(Stated task):
Reproduce the entries beginning at the line that contains "ITEMS (193, 118)" and stopping after the line that contains "(477, 467).", swapping "Identify the location of" for "Find the position of" and keeping everything else unchanged.

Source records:
********************

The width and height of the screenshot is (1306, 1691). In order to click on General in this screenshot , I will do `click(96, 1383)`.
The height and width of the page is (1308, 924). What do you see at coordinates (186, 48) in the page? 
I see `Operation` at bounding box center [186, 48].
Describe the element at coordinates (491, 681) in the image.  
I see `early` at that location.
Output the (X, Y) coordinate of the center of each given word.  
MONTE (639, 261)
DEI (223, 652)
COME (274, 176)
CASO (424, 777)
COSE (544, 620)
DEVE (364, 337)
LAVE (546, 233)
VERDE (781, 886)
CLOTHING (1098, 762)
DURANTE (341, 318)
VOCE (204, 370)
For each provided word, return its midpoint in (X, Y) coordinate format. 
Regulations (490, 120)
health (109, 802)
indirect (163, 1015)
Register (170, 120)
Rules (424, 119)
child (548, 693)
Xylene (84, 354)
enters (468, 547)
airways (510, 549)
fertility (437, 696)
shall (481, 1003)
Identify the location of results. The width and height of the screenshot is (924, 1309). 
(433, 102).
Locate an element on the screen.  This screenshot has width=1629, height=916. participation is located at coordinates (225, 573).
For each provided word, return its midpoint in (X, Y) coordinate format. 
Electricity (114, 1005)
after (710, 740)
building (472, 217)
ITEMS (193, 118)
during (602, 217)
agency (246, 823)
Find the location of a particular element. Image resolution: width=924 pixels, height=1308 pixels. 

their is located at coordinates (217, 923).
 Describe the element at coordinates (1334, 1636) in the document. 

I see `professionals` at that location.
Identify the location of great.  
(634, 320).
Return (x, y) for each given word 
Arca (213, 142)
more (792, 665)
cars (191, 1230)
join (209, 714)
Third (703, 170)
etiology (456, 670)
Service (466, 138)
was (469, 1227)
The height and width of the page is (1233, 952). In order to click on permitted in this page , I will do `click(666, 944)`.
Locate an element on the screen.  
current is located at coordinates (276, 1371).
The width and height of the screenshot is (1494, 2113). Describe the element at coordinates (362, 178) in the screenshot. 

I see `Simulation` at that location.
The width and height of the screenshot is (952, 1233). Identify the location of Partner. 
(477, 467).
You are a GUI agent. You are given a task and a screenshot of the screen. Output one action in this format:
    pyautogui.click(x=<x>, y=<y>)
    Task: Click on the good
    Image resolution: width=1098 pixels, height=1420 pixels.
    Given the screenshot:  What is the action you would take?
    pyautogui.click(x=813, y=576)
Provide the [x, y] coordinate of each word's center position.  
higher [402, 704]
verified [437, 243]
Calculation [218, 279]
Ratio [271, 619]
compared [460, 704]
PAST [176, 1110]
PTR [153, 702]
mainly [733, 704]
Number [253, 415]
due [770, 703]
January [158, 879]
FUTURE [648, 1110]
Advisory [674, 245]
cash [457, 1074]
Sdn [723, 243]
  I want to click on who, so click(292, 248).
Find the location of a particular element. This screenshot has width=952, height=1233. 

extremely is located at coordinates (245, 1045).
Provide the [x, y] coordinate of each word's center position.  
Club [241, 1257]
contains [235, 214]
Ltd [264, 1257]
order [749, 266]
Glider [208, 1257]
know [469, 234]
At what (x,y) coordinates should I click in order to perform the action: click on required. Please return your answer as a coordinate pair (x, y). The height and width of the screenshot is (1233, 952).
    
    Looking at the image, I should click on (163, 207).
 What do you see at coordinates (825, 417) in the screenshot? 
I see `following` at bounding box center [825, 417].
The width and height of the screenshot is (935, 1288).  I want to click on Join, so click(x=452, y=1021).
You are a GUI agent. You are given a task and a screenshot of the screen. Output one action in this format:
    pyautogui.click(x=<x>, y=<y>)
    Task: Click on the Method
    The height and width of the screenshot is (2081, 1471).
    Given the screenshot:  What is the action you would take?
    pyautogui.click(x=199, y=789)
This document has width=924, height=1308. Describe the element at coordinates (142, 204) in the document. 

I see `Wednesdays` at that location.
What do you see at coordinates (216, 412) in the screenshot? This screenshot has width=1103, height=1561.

********************

(Answer below):
ITEMS (193, 118)
during (602, 217)
agency (246, 823)
Find the location of a particular element. Image resolution: width=924 pixels, height=1308 pixels. 

their is located at coordinates (217, 923).
 Describe the element at coordinates (1334, 1636) in the document. 

I see `professionals` at that location.
Find the position of great.  
(634, 320).
Return (x, y) for each given word 
Arca (213, 142)
more (792, 665)
cars (191, 1230)
join (209, 714)
Third (703, 170)
etiology (456, 670)
Service (466, 138)
was (469, 1227)
The height and width of the page is (1233, 952). In order to click on permitted in this page , I will do `click(666, 944)`.
Locate an element on the screen.  
current is located at coordinates (276, 1371).
The width and height of the screenshot is (1494, 2113). Describe the element at coordinates (362, 178) in the screenshot. 

I see `Simulation` at that location.
The width and height of the screenshot is (952, 1233). Find the position of Partner. 
(477, 467).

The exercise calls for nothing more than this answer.